▶ [Prompt]: Without changing a single word, restate the entries below.

▶ [Information provided]:

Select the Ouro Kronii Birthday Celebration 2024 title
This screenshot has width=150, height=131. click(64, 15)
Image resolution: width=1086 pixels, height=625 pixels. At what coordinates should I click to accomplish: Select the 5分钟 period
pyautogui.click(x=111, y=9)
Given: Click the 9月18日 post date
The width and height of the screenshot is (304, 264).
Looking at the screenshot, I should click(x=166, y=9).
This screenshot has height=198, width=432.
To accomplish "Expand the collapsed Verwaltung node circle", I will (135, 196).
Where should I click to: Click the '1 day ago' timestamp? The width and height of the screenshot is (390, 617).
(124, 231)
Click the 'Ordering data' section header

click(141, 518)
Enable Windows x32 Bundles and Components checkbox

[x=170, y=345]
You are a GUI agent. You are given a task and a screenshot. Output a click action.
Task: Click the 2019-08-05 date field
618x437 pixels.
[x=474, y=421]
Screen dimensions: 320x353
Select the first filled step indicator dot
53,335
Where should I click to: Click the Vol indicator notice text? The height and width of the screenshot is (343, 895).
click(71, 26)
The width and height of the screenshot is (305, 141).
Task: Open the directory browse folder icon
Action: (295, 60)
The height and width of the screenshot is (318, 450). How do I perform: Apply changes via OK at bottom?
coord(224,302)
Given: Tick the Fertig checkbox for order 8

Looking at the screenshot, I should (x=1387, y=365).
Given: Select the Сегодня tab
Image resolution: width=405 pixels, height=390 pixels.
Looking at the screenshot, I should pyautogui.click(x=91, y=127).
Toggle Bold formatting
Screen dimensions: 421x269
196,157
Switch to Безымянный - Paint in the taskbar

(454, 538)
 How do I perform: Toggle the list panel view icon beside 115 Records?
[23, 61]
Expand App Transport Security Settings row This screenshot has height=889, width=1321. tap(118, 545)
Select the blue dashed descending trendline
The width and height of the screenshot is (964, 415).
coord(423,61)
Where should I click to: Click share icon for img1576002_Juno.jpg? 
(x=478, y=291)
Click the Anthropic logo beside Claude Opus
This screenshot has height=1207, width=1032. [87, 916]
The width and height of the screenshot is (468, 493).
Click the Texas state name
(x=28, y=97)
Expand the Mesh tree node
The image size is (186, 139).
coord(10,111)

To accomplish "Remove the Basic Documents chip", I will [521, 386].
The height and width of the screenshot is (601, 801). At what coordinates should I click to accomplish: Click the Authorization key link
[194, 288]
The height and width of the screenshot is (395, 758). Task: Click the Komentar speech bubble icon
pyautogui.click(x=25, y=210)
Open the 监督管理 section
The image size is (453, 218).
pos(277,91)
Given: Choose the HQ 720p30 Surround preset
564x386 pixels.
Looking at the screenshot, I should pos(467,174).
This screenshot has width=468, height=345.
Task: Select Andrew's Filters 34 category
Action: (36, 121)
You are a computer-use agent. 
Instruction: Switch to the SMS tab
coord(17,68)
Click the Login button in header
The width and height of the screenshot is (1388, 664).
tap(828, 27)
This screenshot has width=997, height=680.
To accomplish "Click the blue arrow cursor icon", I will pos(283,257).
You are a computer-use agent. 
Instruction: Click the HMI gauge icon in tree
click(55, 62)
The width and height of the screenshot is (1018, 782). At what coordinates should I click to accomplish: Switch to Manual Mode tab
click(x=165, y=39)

▶ [Solution to the exercise]:
Select the Ouro Kronii Birthday Celebration 2024 title
This screenshot has width=150, height=131. click(64, 15)
Image resolution: width=1086 pixels, height=625 pixels. At what coordinates should I click to accomplish: Select the 5分钟 period
pyautogui.click(x=111, y=9)
Given: Click the 9月18日 post date
The width and height of the screenshot is (304, 264).
Looking at the screenshot, I should click(x=166, y=9).
This screenshot has height=198, width=432.
To accomplish "Expand the collapsed Verwaltung node circle", I will (135, 196).
Where should I click to: Click the '1 day ago' timestamp? The width and height of the screenshot is (390, 617).
(124, 231)
Click the 'Ordering data' section header

click(141, 518)
Enable Windows x32 Bundles and Components checkbox

[x=170, y=345]
You are a GUI agent. You are given a task and a screenshot. Output a click action.
Task: Click the 2019-08-05 date field
618x437 pixels.
[x=474, y=421]
Screen dimensions: 320x353
Select the first filled step indicator dot
53,335
Where should I click to: Click the Vol indicator notice text? The height and width of the screenshot is (343, 895).
click(71, 26)
The width and height of the screenshot is (305, 141).
Task: Open the directory browse folder icon
Action: (295, 60)
The height and width of the screenshot is (318, 450). How do I perform: Apply changes via OK at bottom?
coord(224,302)
Given: Tick the Fertig checkbox for order 8

Looking at the screenshot, I should (x=1387, y=365).
Given: Select the Сегодня tab
Image resolution: width=405 pixels, height=390 pixels.
Looking at the screenshot, I should pyautogui.click(x=91, y=127).
Toggle Bold formatting
Screen dimensions: 421x269
196,157
Switch to Безымянный - Paint in the taskbar

(454, 538)
 How do I perform: Toggle the list panel view icon beside 115 Records?
[23, 61]
Expand App Transport Security Settings row This screenshot has height=889, width=1321. tap(118, 545)
Select the blue dashed descending trendline
The width and height of the screenshot is (964, 415).
coord(423,61)
Where should I click to: Click share icon for img1576002_Juno.jpg? 
(x=478, y=291)
Click the Anthropic logo beside Claude Opus
This screenshot has height=1207, width=1032. [87, 916]
The width and height of the screenshot is (468, 493).
Click the Texas state name
(x=28, y=97)
Expand the Mesh tree node
The image size is (186, 139).
coord(10,111)

To accomplish "Remove the Basic Documents chip", I will [521, 386].
The height and width of the screenshot is (601, 801). At what coordinates should I click to accomplish: Click the Authorization key link
[194, 288]
The height and width of the screenshot is (395, 758). Task: Click the Komentar speech bubble icon
pyautogui.click(x=25, y=210)
Open the 监督管理 section
The image size is (453, 218).
pos(277,91)
Given: Choose the HQ 720p30 Surround preset
564x386 pixels.
Looking at the screenshot, I should pos(467,174).
This screenshot has width=468, height=345.
Task: Select Andrew's Filters 34 category
Action: (36, 121)
You are a computer-use agent. 
Instruction: Switch to the SMS tab
coord(17,68)
Click the Login button in header
The width and height of the screenshot is (1388, 664).
tap(828, 27)
This screenshot has width=997, height=680.
To accomplish "Click the blue arrow cursor icon", I will pos(283,257).
You are a computer-use agent. 
Instruction: Click the HMI gauge icon in tree
click(55, 62)
The width and height of the screenshot is (1018, 782). At what coordinates should I click to accomplish: Switch to Manual Mode tab
click(x=165, y=39)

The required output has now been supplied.